* **Set tasks**
[A] In the wine reviews, what score does the Olivier Leflaive Puligny-Montrachet 2012 receive?
[B] Reproduce everything in the wine reviews from "In fact, the" down to "and chewy finish.".

* **Given text**
++++++
It's still too youthful to be at its peak, but this is legendary wine.

Stunning. The score may even end up higher.

Details: Cork, $950
Tasted: March 2015 at a trade tasting. I went back for seconds.
Best drinking: 2015-2030+
Score: 19/20, 96/100
Would I buy it? Will you buy it for me?
Buy online: Wine Searcher

Thursday, 26 March 2015

A village level white Burgundy from Olivier Leflaive kicking well above its station

Olivier Leflaive Puligny-Montrachet 2012

There are some times when you need to throw out the rules - throw out the expectations of what should be good and what should be the best and go with what tastes good.

This is one of them.

I've not always been a massive fan of Oliver Leflaive wines, but this 2012 Puligny Montrachet looked simply magnificent yesterday, sticking out amongst the 30 odd white Burgundies around it (right up to Grand Cru level they were too).

The reason why this village-level white worked is that the balance is near perfect. Immediately it looked more powerful, more Puligny than the premier cru Puligny around it, yet without losing minerality. It was attractive because it was more moderate and less overwrought, simply by way of being a village wine - with more controlled oak, fresher fruit and, importantly. more terroir expression to drive it along.

It's easy to get hooked into the idea that the Grand Cru/1er Cru/Village/Bourgogne pyramid is the absolute arbiter of quality, but sometimes the most balanced, most enjoyable wines don't agree. Less is indeed more, and less expectations can deliver more enjoyment.

Arguably this doesn't quite have the complexity, power and grace of the more fancied cru bottlings, but that balance is just impossible not to appreciate. A goldilocks wine, even.

Yes.

Details: 13%, Cork
Tasted: March 2015
Best drinking: 2015-2025
Score: 18.5/20, 94/100
Would I buy it? Absolutely.
Buy online: Wine Searcher

Wednesday, 25 March 2015

Punt Road Yarra Valley Chardonnay 2013

Punt Road Yarra Valley Chardonnay 2013


Punt Road are now sourcing from their own vineyards exclusively. A good move for quality methinks

In fact, the only thing working against this is that there is so much going on. Barrel ferment richness with an almost caramel edge and some yeastiness for good measure. The palate too is layered and full, with Golden Gaytime nutty creamy flavours before a surprisingly raw and chewy finish.
++++++
* **Supplied material**
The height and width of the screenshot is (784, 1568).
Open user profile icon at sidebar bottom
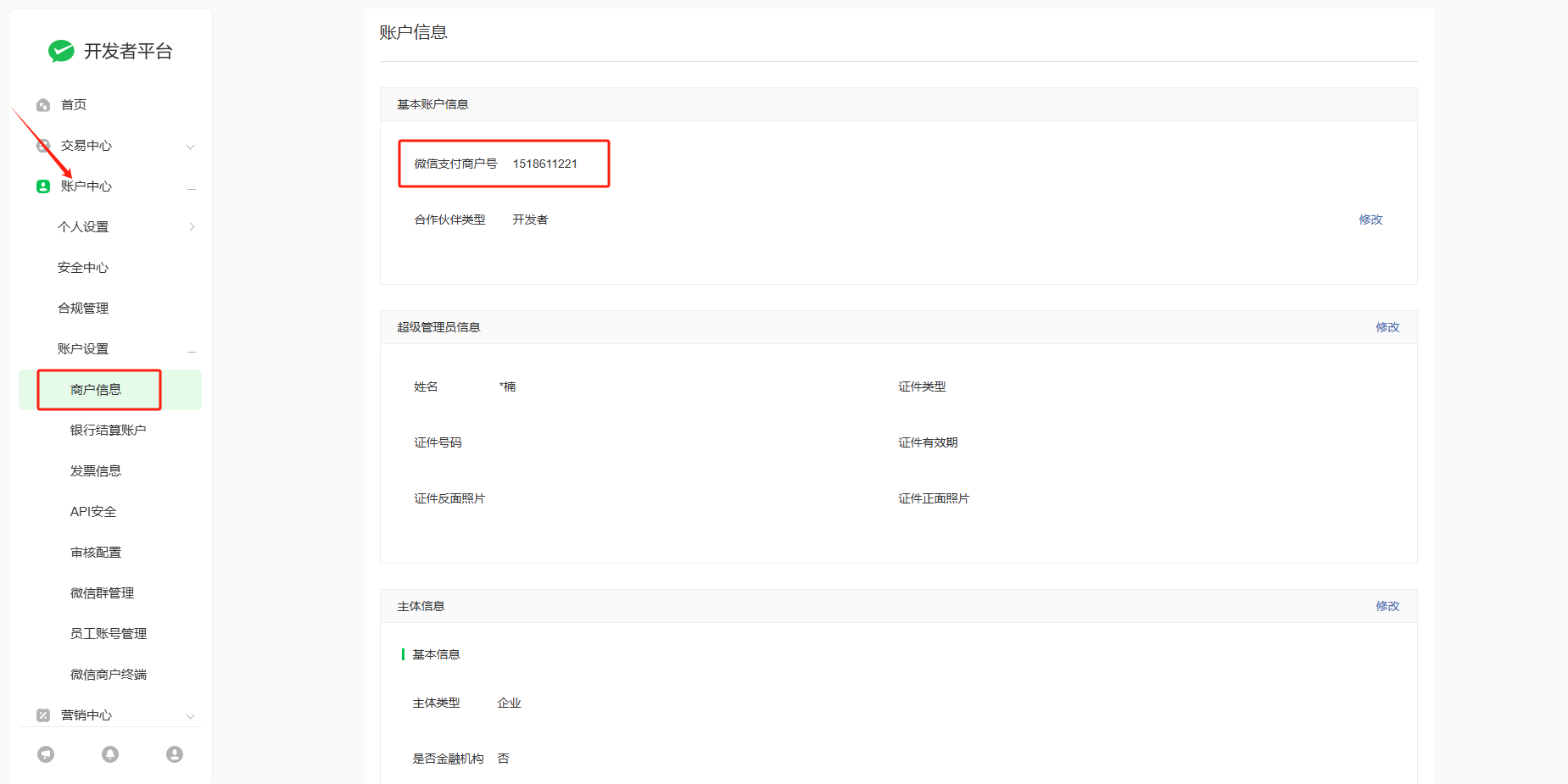tap(175, 754)

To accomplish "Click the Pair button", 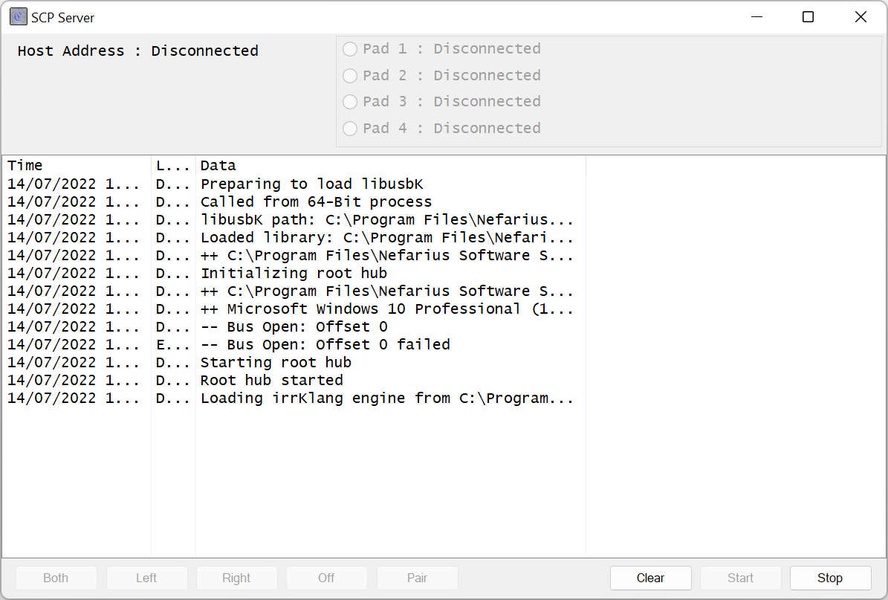I will point(417,578).
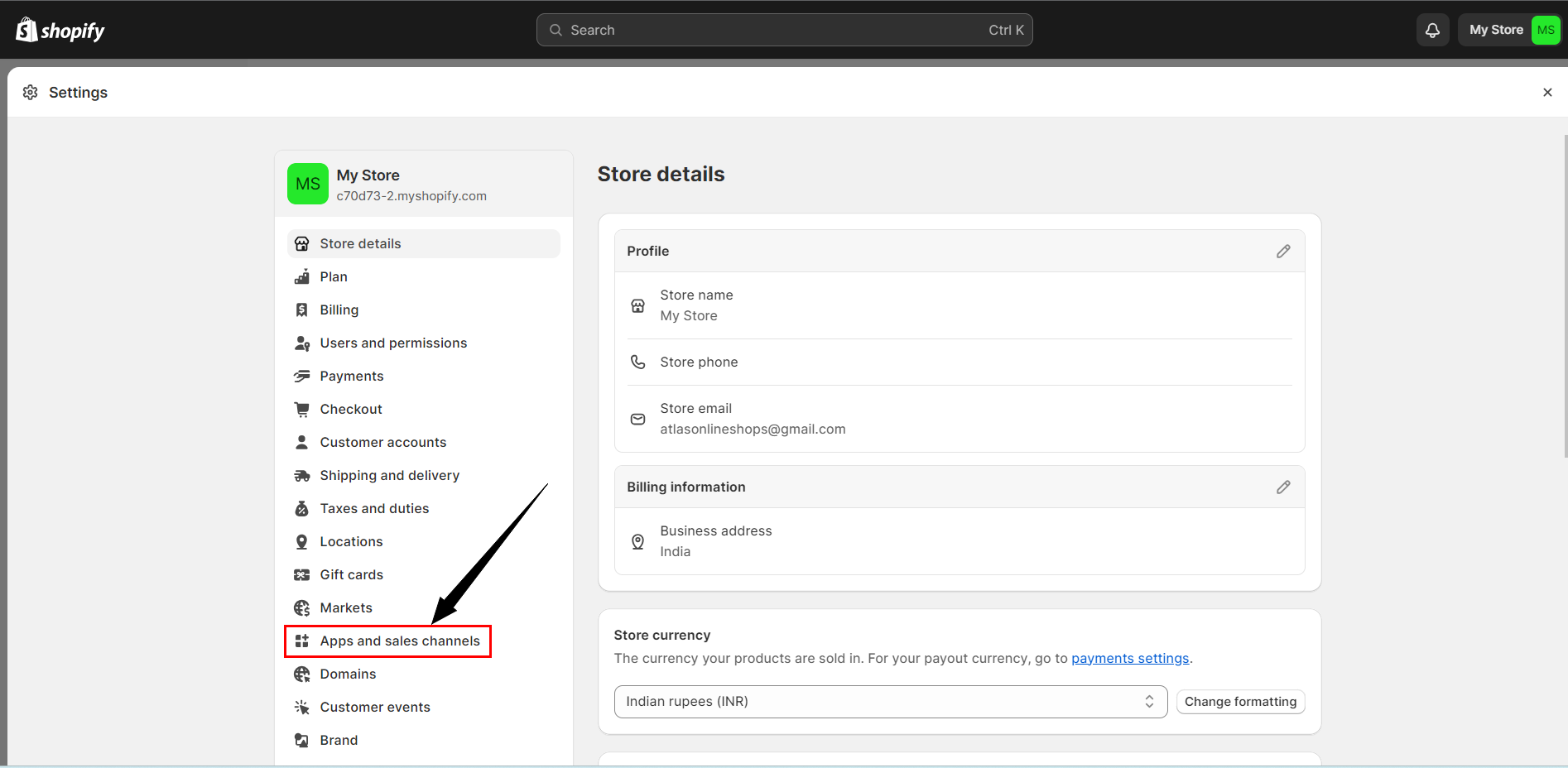
Task: Edit the Profile section with pencil icon
Action: tap(1282, 252)
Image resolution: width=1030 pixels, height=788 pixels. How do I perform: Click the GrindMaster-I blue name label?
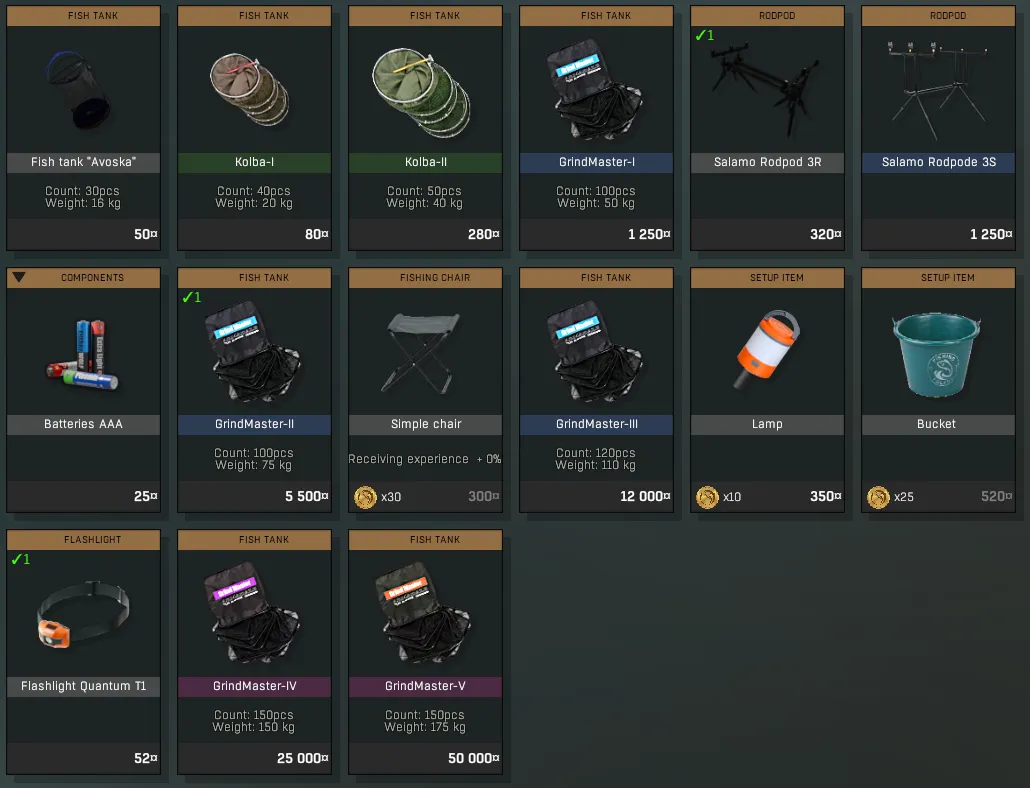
++++++
* **Outputs**
[A] 18.5/20, 94/100

[B]
In fact, the only thing working against this is that there is so much going on. Barrel ferment richness with an almost caramel edge and some yeastiness for good measure. The palate too is layered and full, with Golden Gaytime nutty creamy flavours before a surprisingly raw and chewy finish.